* **Provided data**:
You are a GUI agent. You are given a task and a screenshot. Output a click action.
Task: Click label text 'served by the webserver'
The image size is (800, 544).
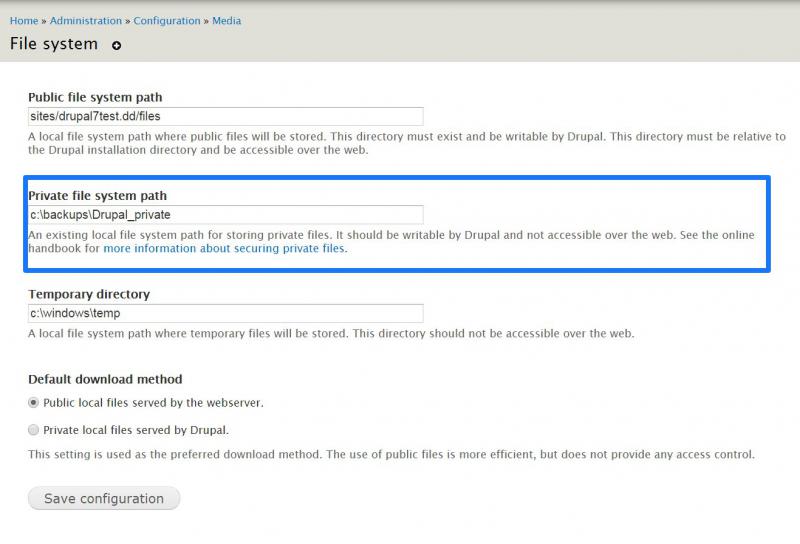pos(198,403)
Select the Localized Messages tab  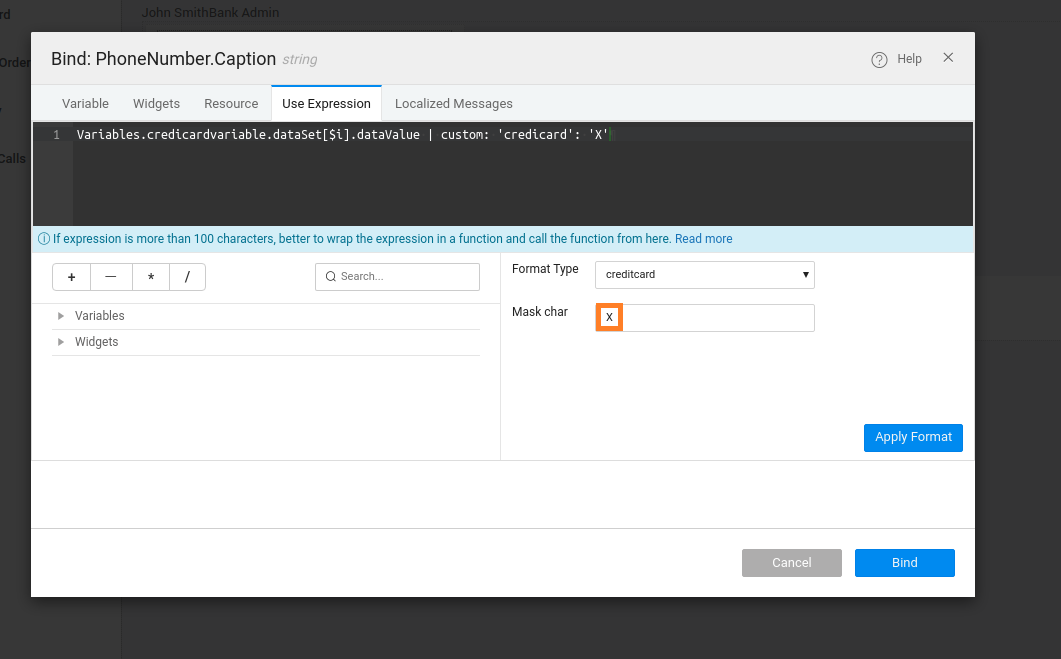(453, 104)
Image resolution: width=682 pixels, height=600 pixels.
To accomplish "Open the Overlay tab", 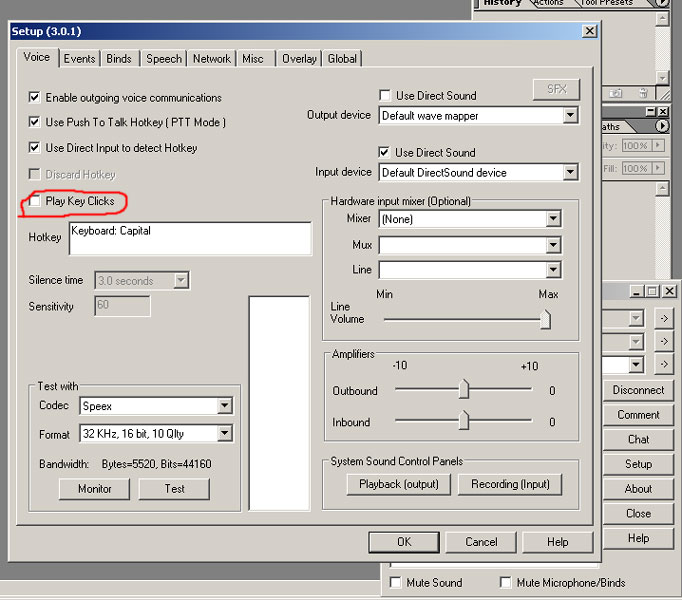I will tap(299, 59).
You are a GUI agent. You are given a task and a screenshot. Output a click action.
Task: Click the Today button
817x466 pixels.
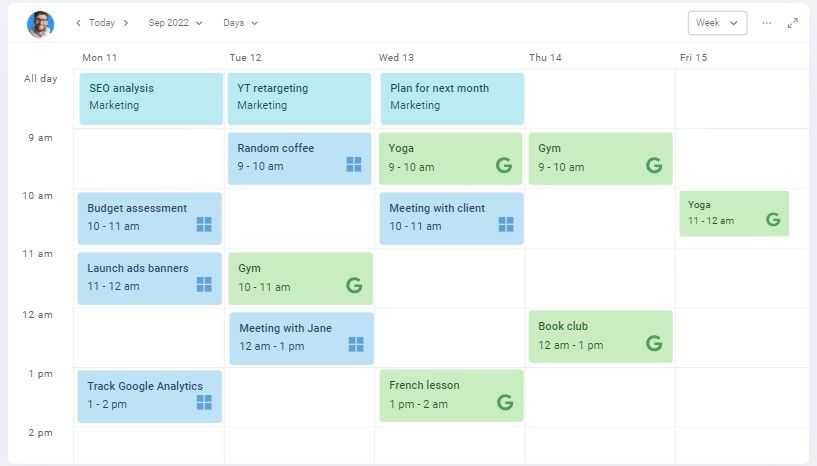point(102,23)
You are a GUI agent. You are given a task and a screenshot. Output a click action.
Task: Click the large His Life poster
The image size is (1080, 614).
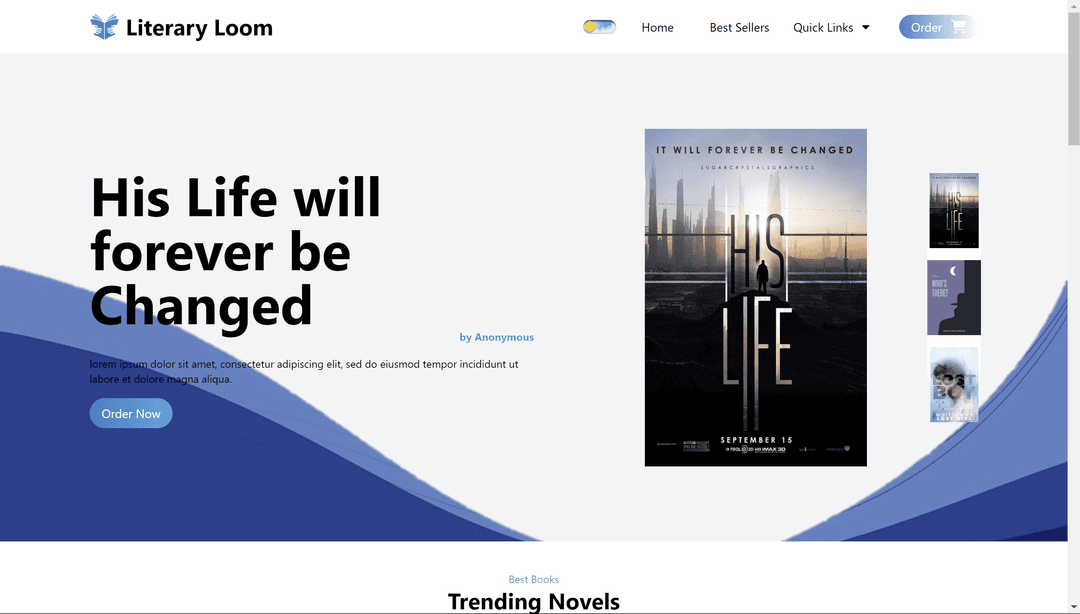point(755,297)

* **Your instructions**: Extract each line of the material above that contains the string "size", treating uppercase and lowercase letters as distinct.

* **Exercise result**:
The image size is (800, 544).
The image size is (1080, 614).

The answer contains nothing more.